WHAT THE EXERCISE ASKS = Repeat word for word the lines from the line with "Where should I" to the line with "should pyautogui.click(x=403, y=179).", both included. Leave the pictures out.

DATA TO PROCESS =
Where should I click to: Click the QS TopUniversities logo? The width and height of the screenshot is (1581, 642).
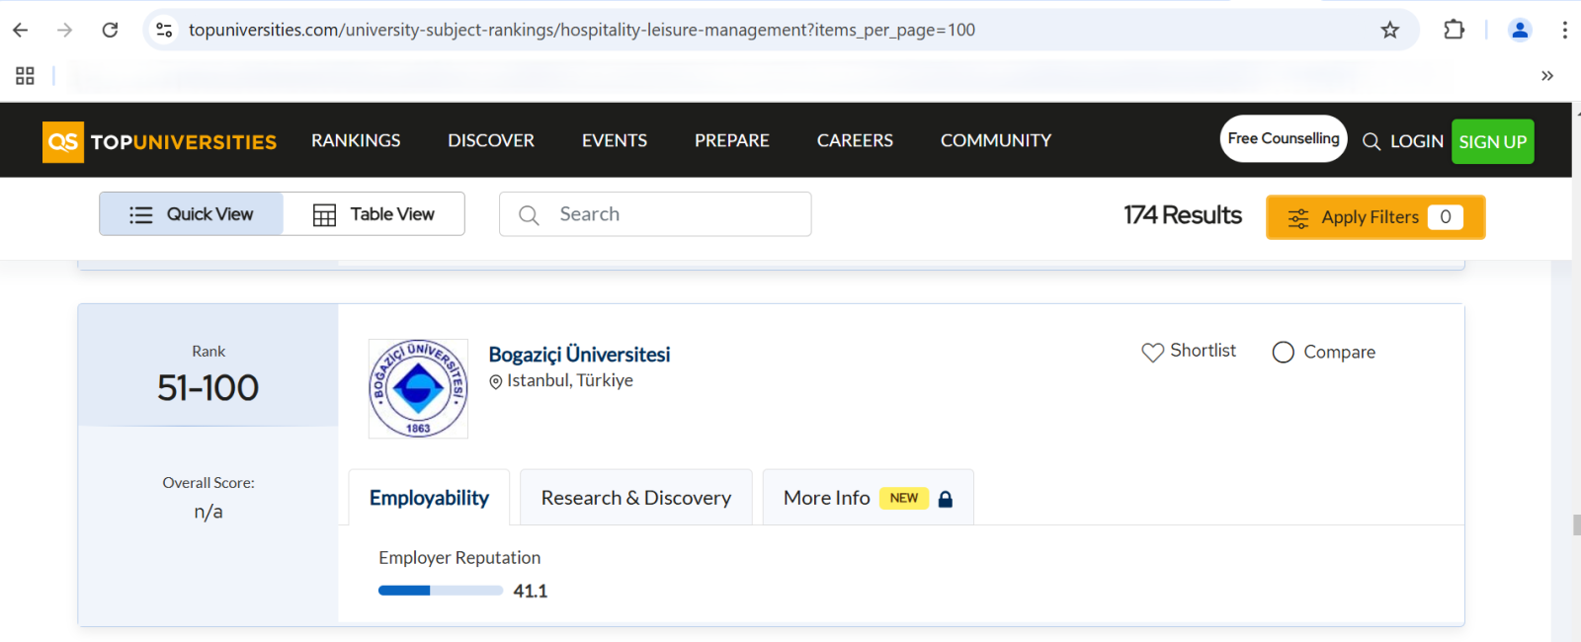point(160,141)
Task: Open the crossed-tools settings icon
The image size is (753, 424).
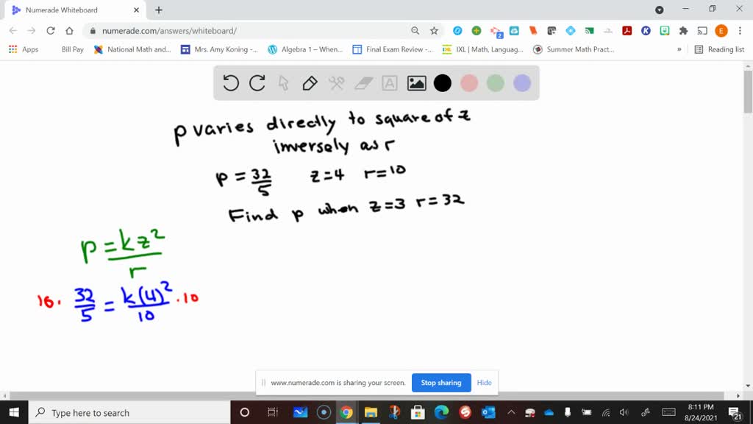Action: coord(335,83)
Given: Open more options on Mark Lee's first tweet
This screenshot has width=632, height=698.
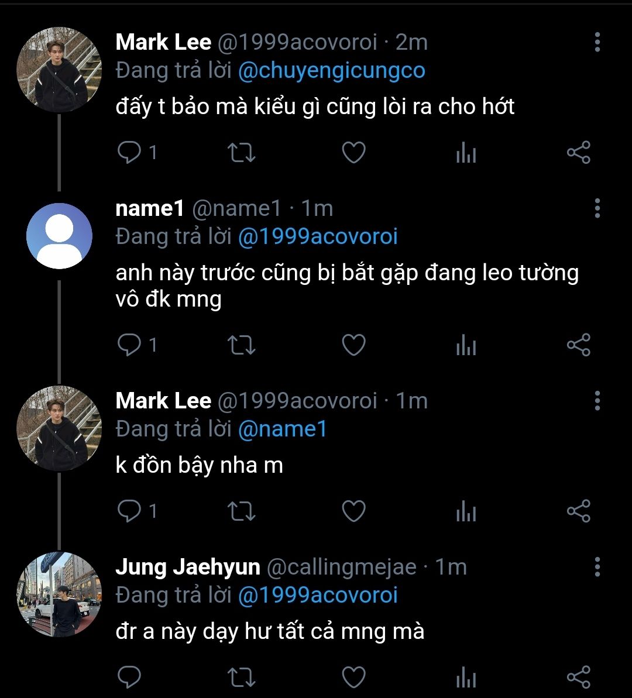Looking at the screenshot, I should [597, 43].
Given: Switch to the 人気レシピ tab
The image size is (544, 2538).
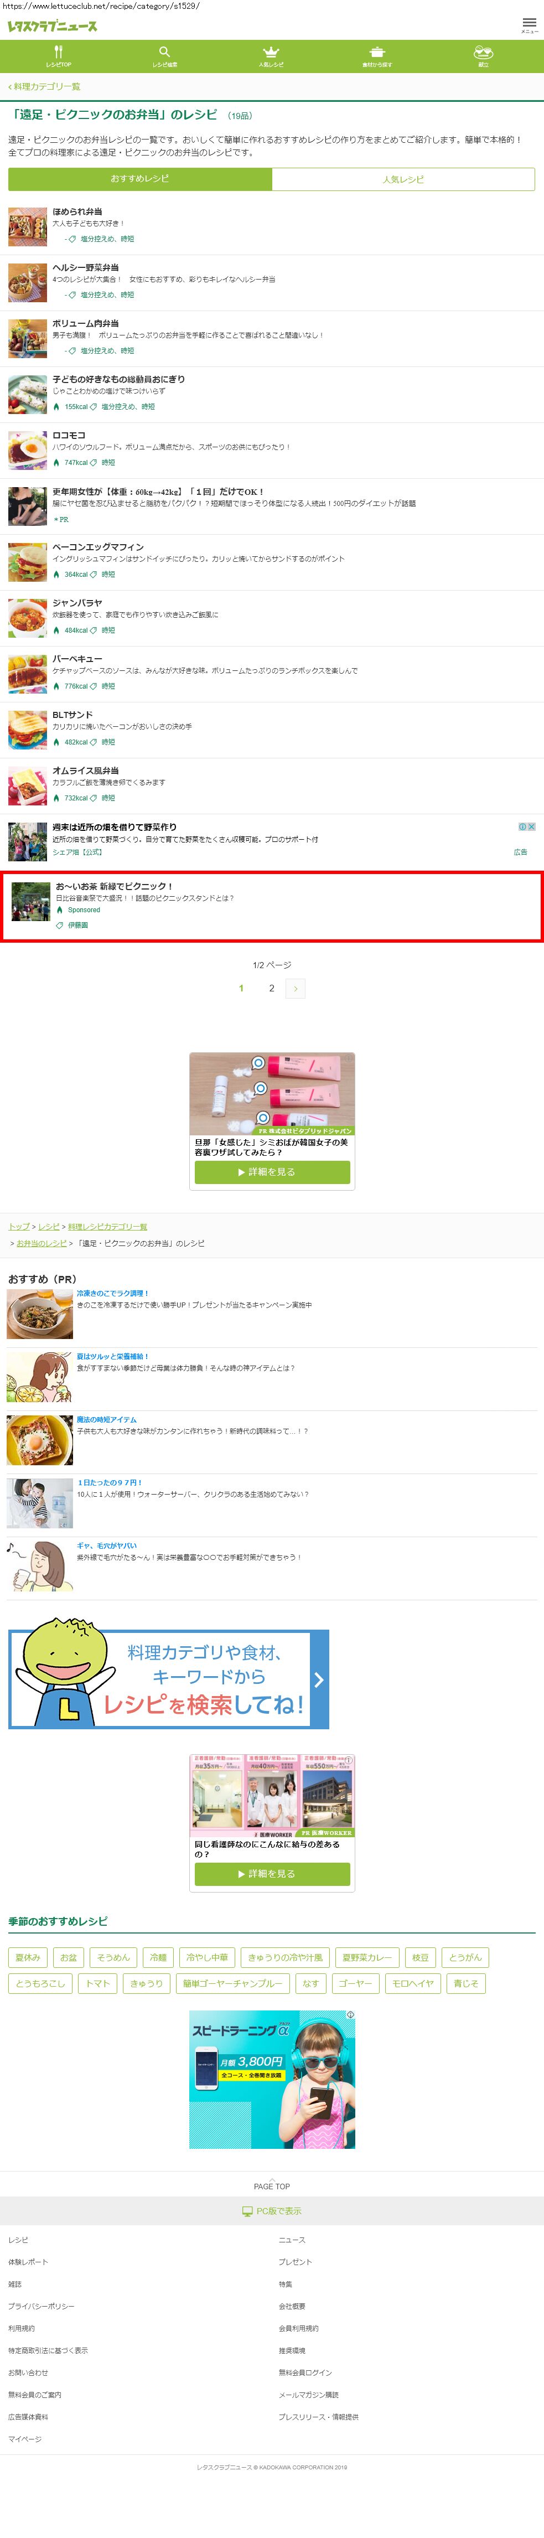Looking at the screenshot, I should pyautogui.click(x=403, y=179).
...
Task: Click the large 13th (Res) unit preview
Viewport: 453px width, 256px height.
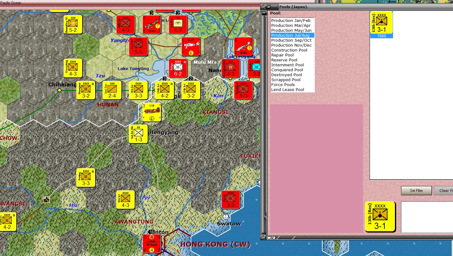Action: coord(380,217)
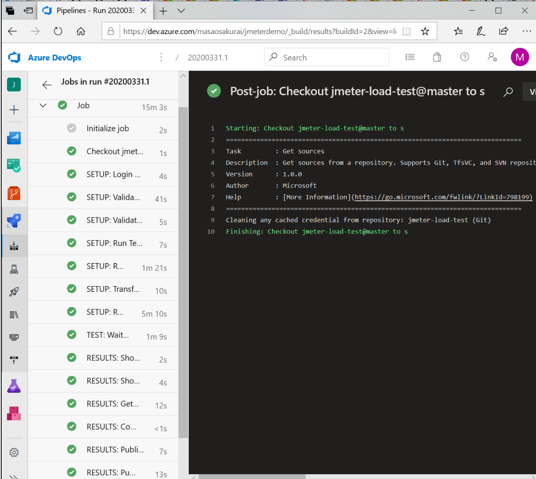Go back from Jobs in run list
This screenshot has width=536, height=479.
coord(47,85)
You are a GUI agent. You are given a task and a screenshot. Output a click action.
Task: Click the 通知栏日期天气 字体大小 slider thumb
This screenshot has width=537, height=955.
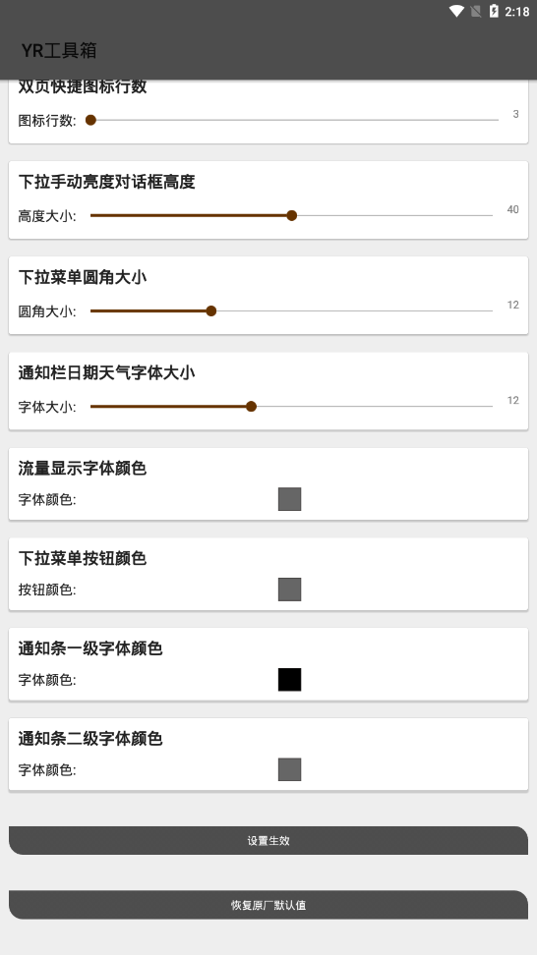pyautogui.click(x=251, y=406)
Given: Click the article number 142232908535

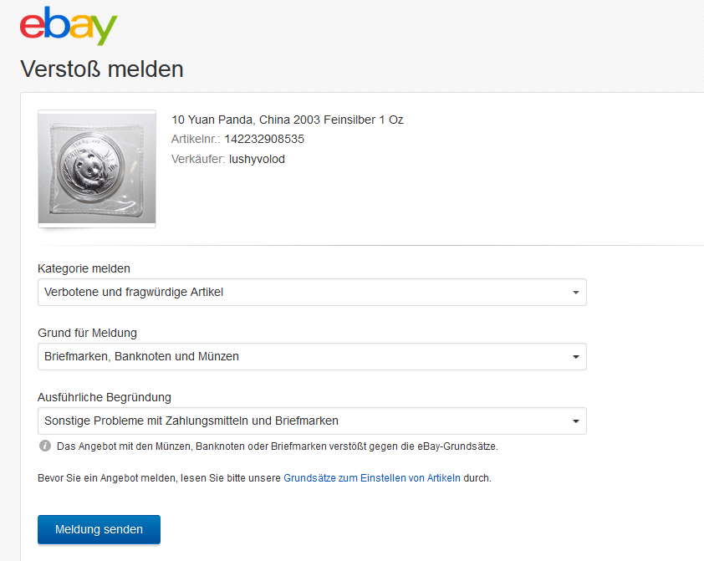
...
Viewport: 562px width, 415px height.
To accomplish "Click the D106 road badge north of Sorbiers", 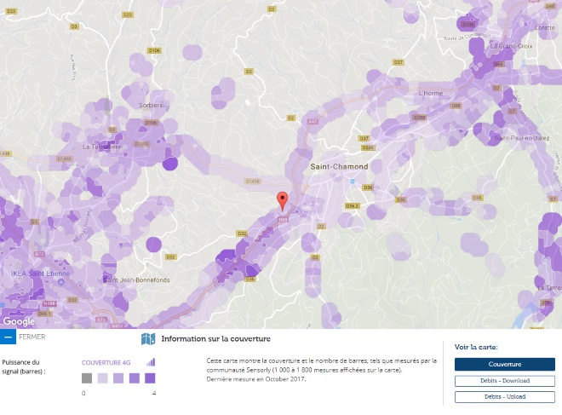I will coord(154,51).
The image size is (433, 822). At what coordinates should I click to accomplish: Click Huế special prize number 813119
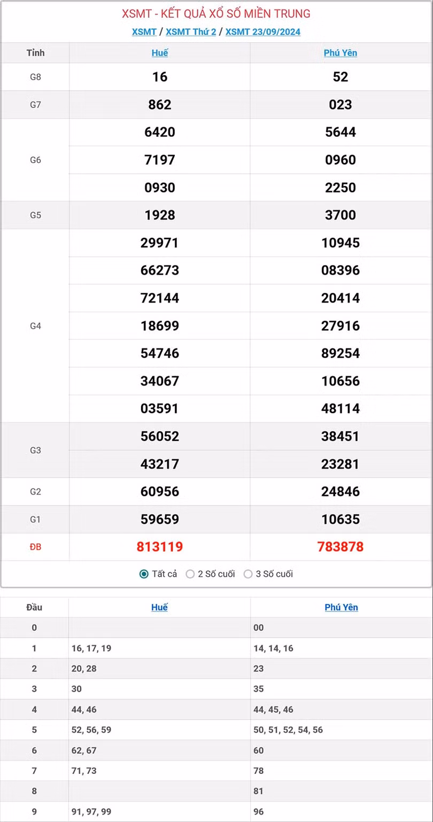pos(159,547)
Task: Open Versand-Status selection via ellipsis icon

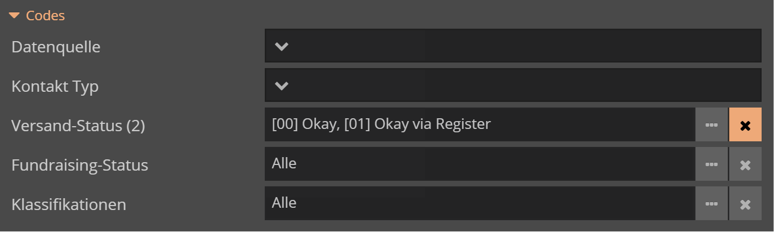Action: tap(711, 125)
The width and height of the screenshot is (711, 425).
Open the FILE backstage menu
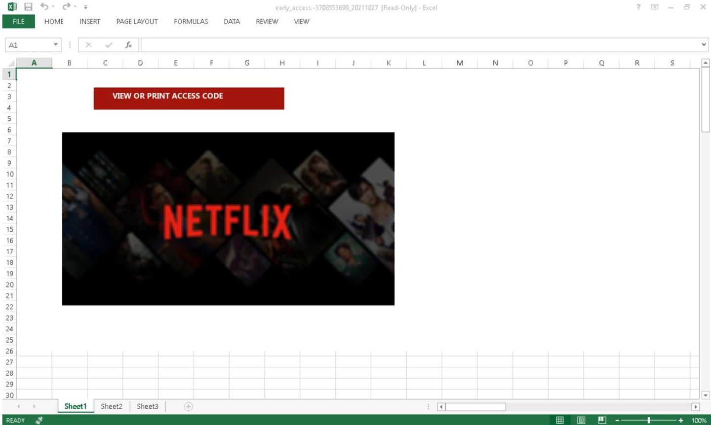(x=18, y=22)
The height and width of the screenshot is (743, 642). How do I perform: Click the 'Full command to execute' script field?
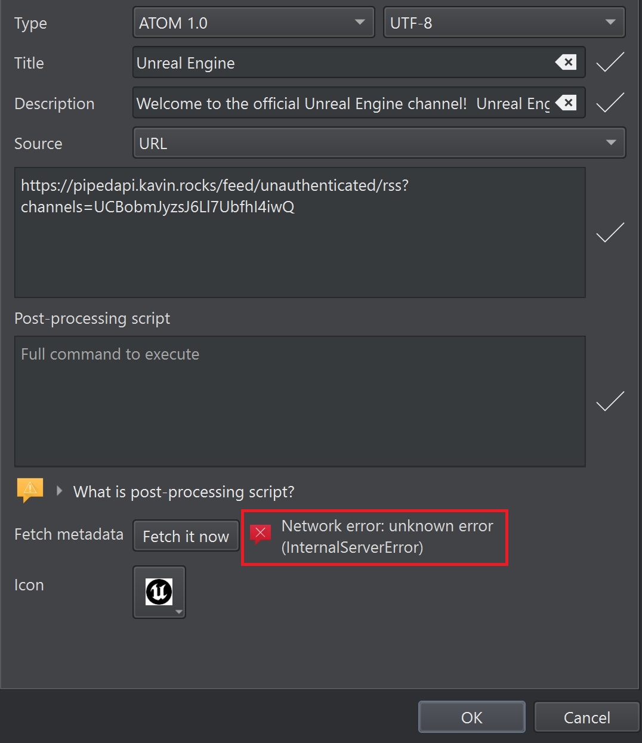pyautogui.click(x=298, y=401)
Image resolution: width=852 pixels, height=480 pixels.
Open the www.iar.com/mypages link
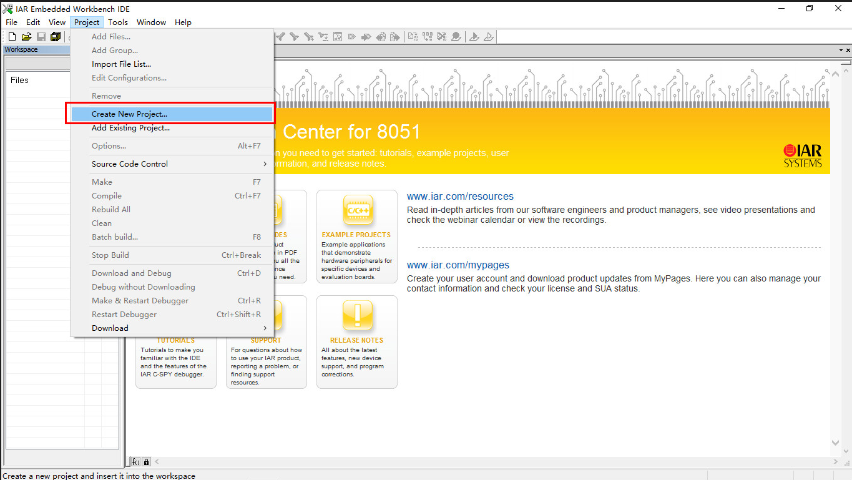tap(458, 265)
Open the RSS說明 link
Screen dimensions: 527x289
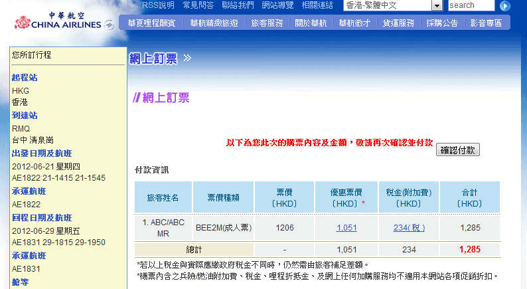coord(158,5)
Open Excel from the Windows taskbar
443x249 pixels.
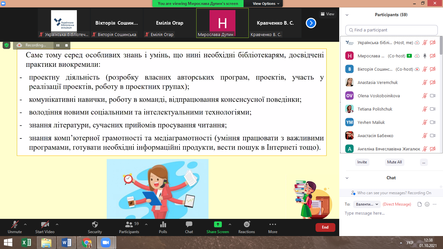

THE ANSWER =
Where should I click to: Click the QS TopUniversities logo? The width and height of the screenshot is (1581, 642).
point(160,141)
Task: Open the crossed-tools settings icon
The image size is (753, 424).
Action: coord(335,83)
Given: Open more options on Mark Lee's first tweet
This screenshot has width=632, height=698.
Looking at the screenshot, I should [597, 43].
Given: Switch to the 人気レシピ tab
The image size is (544, 2538).
Looking at the screenshot, I should pyautogui.click(x=403, y=179).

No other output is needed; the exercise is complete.